- What the task asks
For each statement, say yes or no according to the LNG development text below, and quote the words of the text that decide it. (a) The government estimated that the LNG Canada project would bring in $22 billion in tax revenues over 40 years. (b) The economic impact studies behind such estimates take into account taxes the government would have received anyway. (c) LNG development was first promoted as a great windfall for taxpayers.
##### Text shown #####
Sunday, March 25, 2018

Addressing the Costs of LNG Development in BC

While there would be clear benefits from the development of major LNG plants in British Columbia for workers and businesses directly involved in project construction, operation and upstream gas industry activity, and for First Nations and communities with business partnerships or benefit agreements, the net effects for the general public are less certain.

Though originally promoted as a great windfall for taxpayers, LNG development would provide a more modest amount of revenues to government. The recently announced tax concessions, as well as the gas royalty and other concessions previously offered to attract these projects, make clear that there is not a lot of residual value -- resource rent in economic terms -- that government could capture from even the largest of these projects.

The government has estimated that the LNG Canada project in Kitimat would generate $22 billion in tax revenues over 40 years of operation -- some $500 million per year. It is not clear that estimate  correctly indicates the incremental net revenues government would in fact receive. The economic impact studies government often relies on to develop these estimates do not consider the taxes the government would have received in any event (for example from the workers employed elsewhere or the gas shipped to other markets). And almost certainly this tax estimate does not indicate the net gain after deducting the incremental expenses that government would face, whether for the project itself or for the infrastructure and services required as a result of any project-induced influx of workers and families.
##### Provided data #####
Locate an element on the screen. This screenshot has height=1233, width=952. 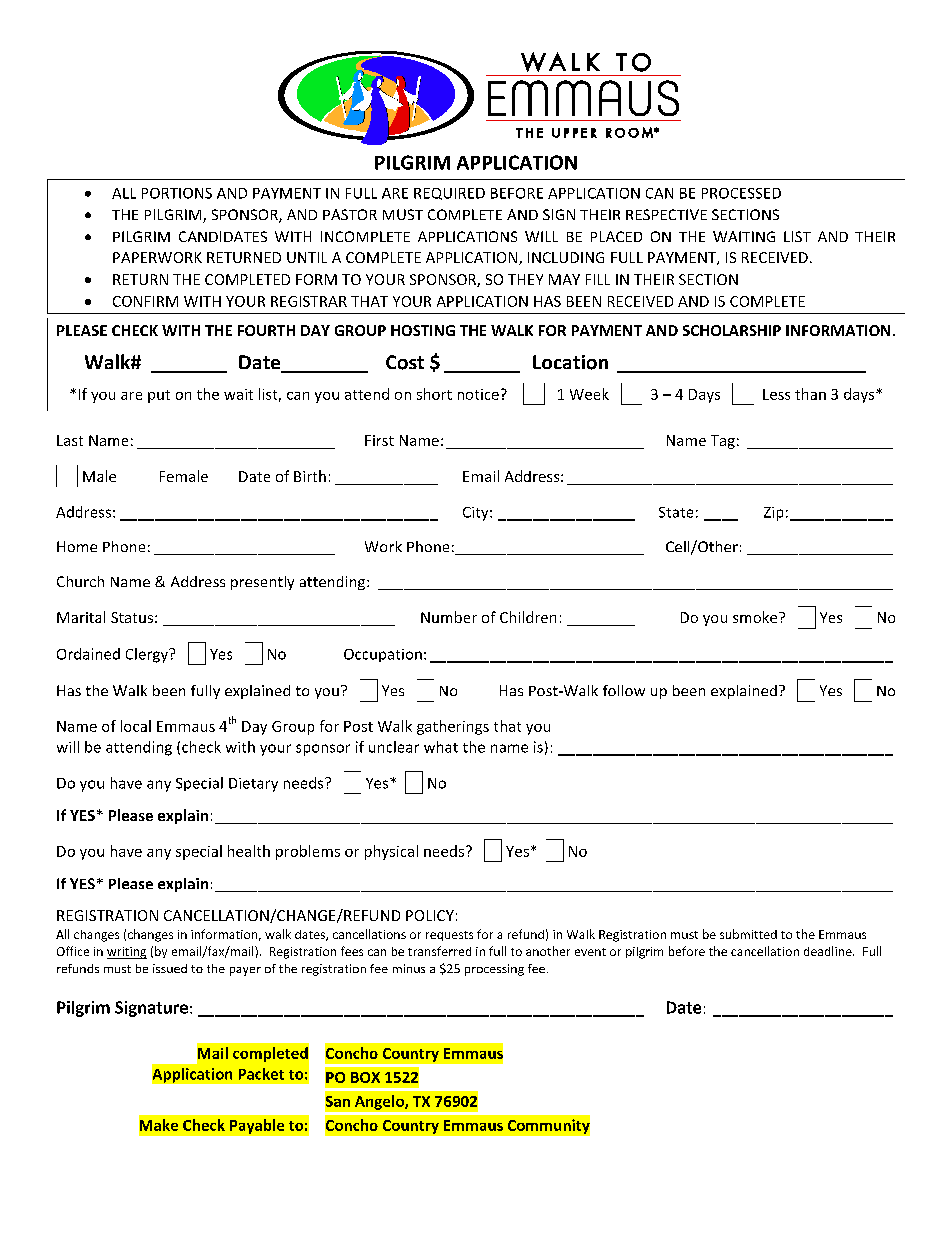
REQUIRED is located at coordinates (449, 194).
#####
- Task output
(a) Yes: "The government has estimated that the LNG Canada project in Kitimat would generate $22 billion in tax revenues over 40 years of operation"
(b) No: "do not consider the taxes the government would have received in any event"
(c) Yes: "originally promoted as a great windfall for taxpayers"